LUDO BITES AMERICA – Grouper Po’boy Sandwich
More masterful cooking from our guest blogger Justin, who, along with his wife, Lori, writes the food blog The Gastronomic Duo, a blog dedicated to couples cooking together in the kitchen and enjoying food with one another in their home.
One might not think we Minnesotans know much about the po’ boy and I’m gonna have to tell you, you’re wrong. If the po’ boy sandwich is about the fish, Minnesota has just as much knowledge as all of those Southerners, probably more considering the 20,000 lakes our state boasts.
It’s a bold statement. I am aware. It’s bold because unfortunately the po’ boy is not about the fish. For Lance it wasn’t about the bike and for the po’ boy sammy it’s not about the fish. That said, the same rules always apply when purchasing fish – source the highest quality and the freshest available.
If it’s a given that you’re using high quality fish, what’s left to make the sandwich good, great or amazing? What’s the difference? The answer is everything: the bread, the condiments and, of course, the technique. It’s the togetherness that creates the soul of the sandwich and it’s the soul of the sandwich that makes it magical. That’s where the Southerners come out on top. They bring soul.
Lo and I go out to this great little local spot located in a park near a waterfall. Their specialty is seafood and they do it right. I usually get the catfish po’ boy and always get it grilled and blackened, so I’m excited to try what looks to be a well practiced recipe from Queen G’s in Mobile, AL, which calls for coating the fish in corn meal and then frying it. There were no recipes given for their famous tartar sauces, so we decided to throw a nice remoulade recipe your way to round out this soul sandwich.
Let’s talk about the bread for just a bit. You have to get really fresh hero or hoagie buns. If you try and use a crusty baguette, there is no way you won’t have yourself a bloody mouth when you’re finished. Trust us.

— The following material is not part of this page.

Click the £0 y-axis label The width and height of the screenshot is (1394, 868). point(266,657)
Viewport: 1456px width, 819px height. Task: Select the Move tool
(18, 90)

And lastly, you need technique. We’re sure that when you try Queen G’s cooking method for a nice crisp fish to place into a fresh hoagie topped with some of our remoulade, you won’t be disappointed. So give this recipe a try and get your Southern soul sandwich on, no matter where you live.
Queen G’s Grouper Po’ Boy
1-8 inch piece of Reisling’s French Bread from New Orleans, or any light and airy French bread
8-10 oz. piece of filleted grouper, or any fish you prefer
1 teaspoon butter
Self-rising corn meal to coat the fish
Cayenne pepper – just a dash’ll do and mix in corn meal
1 tablespoon Dijon mustard
2 tablespoons mayo
1 ½ tablespoons of pickle, finely chopped
1 teaspoon capers, finely chopped
1 anchovy filet, chopped and mashed to a paste
1 tablespoon chive, chopped
1- 2 teaspoons cayenne, depending on your preference
splash of Tabasco
Combine all ingredients in a bowl and mix well.
For the fish:
A deep fryer set to 370º F, or if you don’t have a fryer, a skillet will do. Cast iron is best. Just fill with canola oil 2 inches deep.
Cover the fish with corn meal COMPLETELY on both sides and put in the hot oil.
While fish is cooking spread the butter on to the po’ boy bread and get ready to toast (length of toast time is personal preference. I think it’s best super toasty,
Let fish cook for approx. 7 minutes if in a deep fryer. If using a skillet you may have to turn the fish to evenly cook and brown.
Transfer hot fish on to folded paper towels to drain any oil, then place on your po’ boy bun.
I top it with shredded lettuce and tomato and everyone tops that with our locally famous and made-in-house, secret recipe cocktail and tartar sauces.
…or as we say at Queen G’s “you gotta eat it all if you want ice cream.”